Written instruction:
Convert the items, from the line containing "Given: Click the circled A highlight icon" through the end of the items, into a numbered list, omitting blank lines. Leave the pictures out of the answer.

### Information provided

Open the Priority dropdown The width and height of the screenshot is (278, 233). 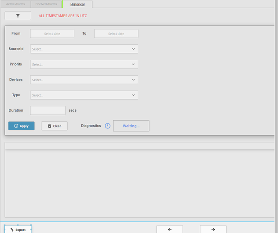(x=84, y=64)
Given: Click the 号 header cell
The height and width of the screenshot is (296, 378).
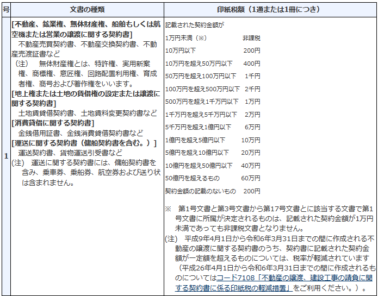Looking at the screenshot, I should (5, 9).
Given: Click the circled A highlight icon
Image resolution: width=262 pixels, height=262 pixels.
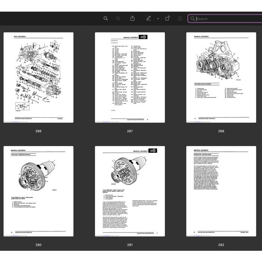Looking at the screenshot, I should pos(180,18).
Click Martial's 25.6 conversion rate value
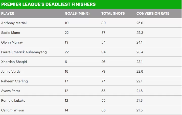Screen dimensions: 182x115 140,23
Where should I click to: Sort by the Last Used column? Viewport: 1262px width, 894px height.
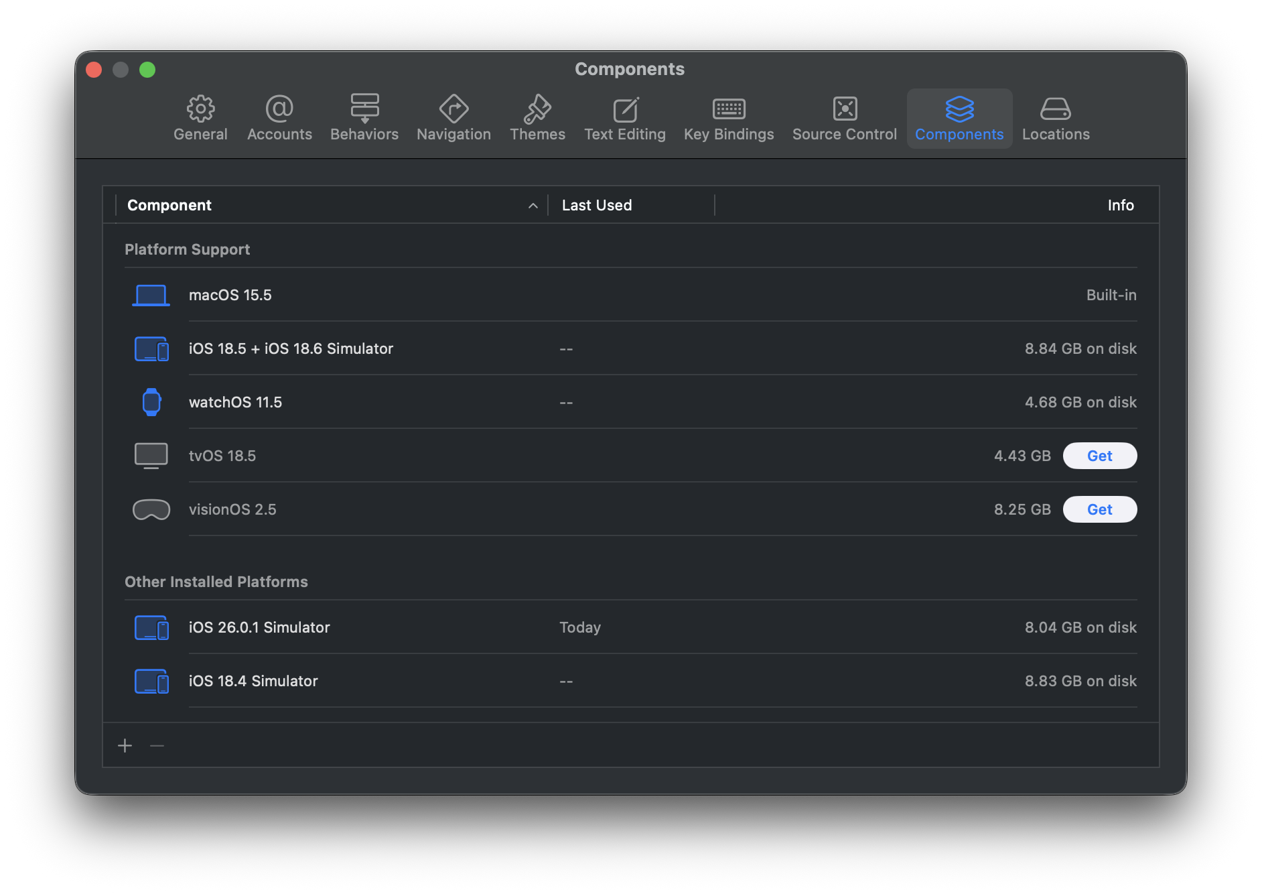click(630, 205)
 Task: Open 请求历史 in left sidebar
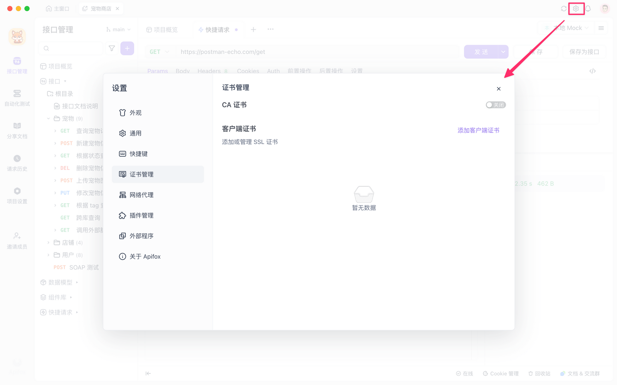(x=17, y=163)
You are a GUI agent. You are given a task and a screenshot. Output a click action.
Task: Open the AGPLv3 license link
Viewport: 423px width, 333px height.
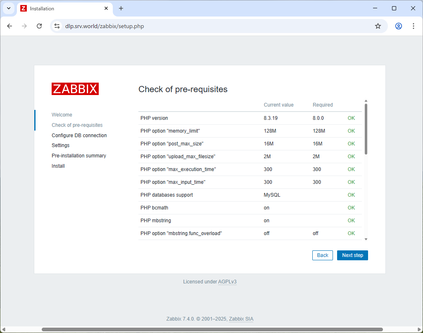(227, 281)
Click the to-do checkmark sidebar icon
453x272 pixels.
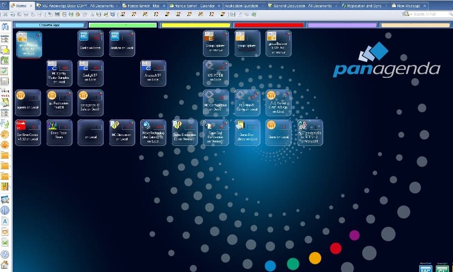[x=5, y=71]
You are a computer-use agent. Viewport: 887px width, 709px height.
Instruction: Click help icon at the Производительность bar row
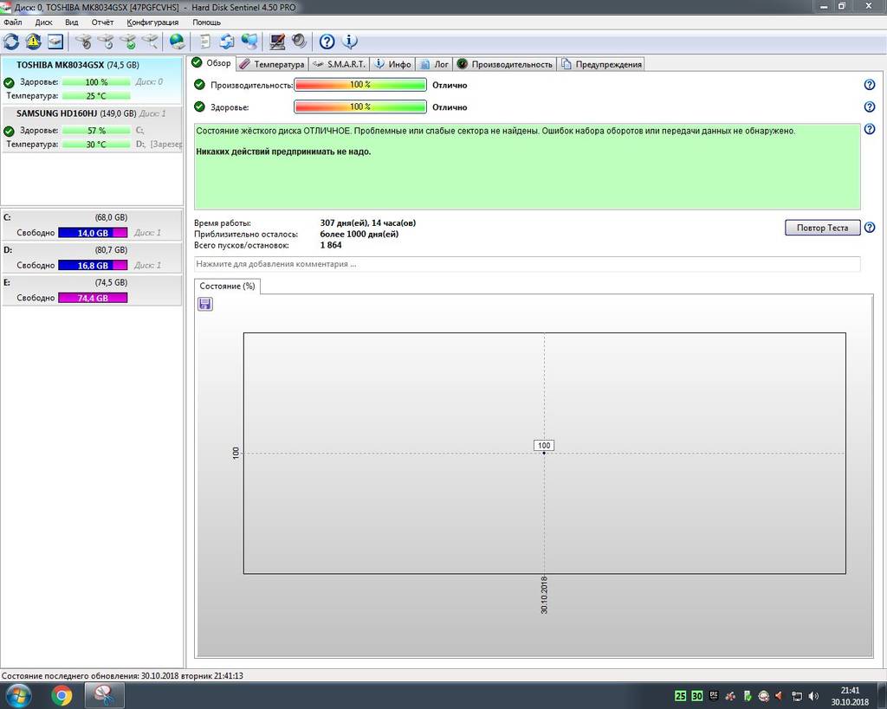pos(869,85)
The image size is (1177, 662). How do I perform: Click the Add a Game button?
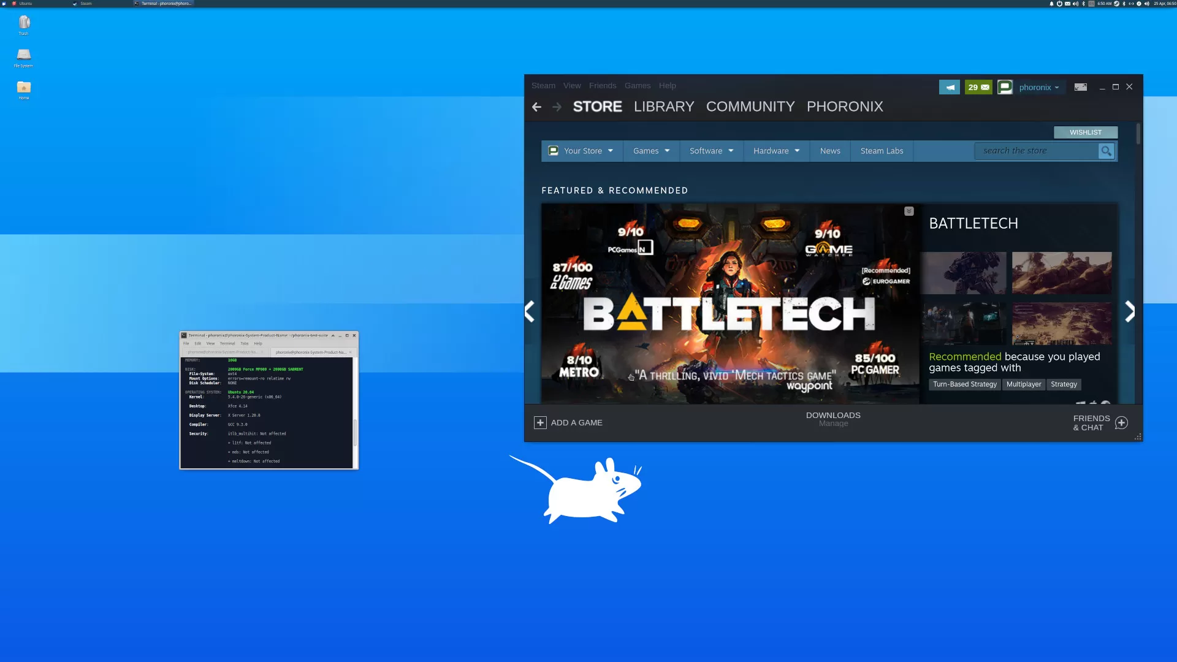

######

Final result:
1. Given: Click the circled A highlight icon
2. Image resolution: width=262 pixels, height=262 pixels.
3. Looking at the screenshot, I should pos(180,18).
4. Click Martial's 25.6 conversion rate value
5. Screen dimensions: 182x115 140,23
6. Where should I click to: Sort by the Last Used column? Viewport: 1262px width, 894px height.
7. click(630, 205)
8.  Task: Open 请求历史 in left sidebar
9. (x=17, y=163)
10. You are a GUI agent. You are given a task and a screenshot. Output a click action.
11. Task: Open the AGPLv3 license link
12. Viewport: 423px width, 333px height.
13. (227, 281)
14. Click the to-do checkmark sidebar icon
15. 453x272 pixels.
16. [x=5, y=71]
17. You are a computer-use agent. Viewport: 887px width, 709px height.
18. Instruction: Click help icon at the Производительность bar row
19. pos(869,85)
20. The image size is (1177, 662). How do I perform: Click the Add a Game button?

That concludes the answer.